CBCentralManager is an object that scans for, discovers, connects to and manages peripherals. Peripherals being any external device that provides input and output for a computer (in our case Peripheral is the sportsensor and the computer is an Iphone).
The above code calls a funcion “didDiscoverPeripheral” when a peripheral is discovered. It then checks if the name of the peripheral is equal to the sportssensors name, and if so it connects to the device.

 func centralManager(_ central: CBCentralManager, didConnect peripheral: CBPeripheral) {

When a device is connected the function “didConnect” gets called. In here another function gets called, which discovers the services in the peripheral.

    func peripheral(peripheral: CBPeripheral!, didDiscoverServices error: NSError!) {
        for service in peripheral.services! {
            let thisService = service as CBService
            if service.uuid == kXAccCharUUID {
                // Discover characteristics of bandCizer thing
                peripheral.discoverCharacteristics(nil, for: thisService)

If it discovers some services, it checks if they are equal to the XAccCharUUID, which is a UUID(universally unique identifier) for the accelerations. This UUID is gathered from the datasheet of the sportssensor.
It then discovers the characteristics for the specified service.

 func peripheral(_ peripheral: CBPeripheral, didDiscoverCharacteristicsFor service: CBService,
                    error: Error?) {
        guard let characteristics = service.characteristics else { return }
        for characteristic in characteristics {
            peripheral.readValue(for: characteristic)
            peripheral.setNotifyValue(true, for: characteristic)

When the characteristics is discovered it gets telled that we would want to read from it and that it should notify when a new value is recieved.

    func peripheral(_ peripheral: CBPeripheral, didUpdateValueFor characteristic: CBCharacteristic,
                    error: Error?) {
        switch characteristic.uuid {
        case kXAccCharUUID:
            let accX = SDUSensorCalc.accelerations(from: characteristic)
            _=0 //print("")//Unhandled Characteristic UUID: \(characteristic.uuid)")

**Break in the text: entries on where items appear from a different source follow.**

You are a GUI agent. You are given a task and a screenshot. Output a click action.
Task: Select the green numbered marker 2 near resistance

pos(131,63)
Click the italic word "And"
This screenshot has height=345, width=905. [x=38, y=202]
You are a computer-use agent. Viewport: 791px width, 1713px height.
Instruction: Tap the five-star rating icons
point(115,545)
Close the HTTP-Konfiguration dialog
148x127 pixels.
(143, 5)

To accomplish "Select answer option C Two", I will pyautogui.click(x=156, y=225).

When a characteristics value is updated the above function gets called. This function checks with a switch case if its the kXAccCharUUID that has been updated, and in that case it calls two functions called SDUSensorCalc.accelerations() and onAccelerationsRecieved().
SDUSensorCalc.accelerations() is handled in the SensorCalculationsModel.
onAccelerationsRecieved() is seen below

 func onAccelerationsReceived(_ accelerationArray: Array<Double>) {
            if speedZ.isHidden == false {
                speedZ.text = String(format: "%.3f",accelerationArray[2])
                speedY.text = String(format: "%.3f",accelerationArray[1])
            if TrainingViewController.trainingActive == true {
                swingSpeedArrayText = SDUSensorCalc.swingSpeed(accelerationZ: accelerationArray[2])
                lastHitAcceleration.text = String(format:"%.3f",swingSpeedArrayText.last ?? 0.0)
                maxAccValue = swingSpeedArrayText.max() ?? 0.0
                maxAcc.text = String(format: "%.3f", maxAccValue)
                totalHits.text = String(SDUSensorCalc.SavedSpeeds.count)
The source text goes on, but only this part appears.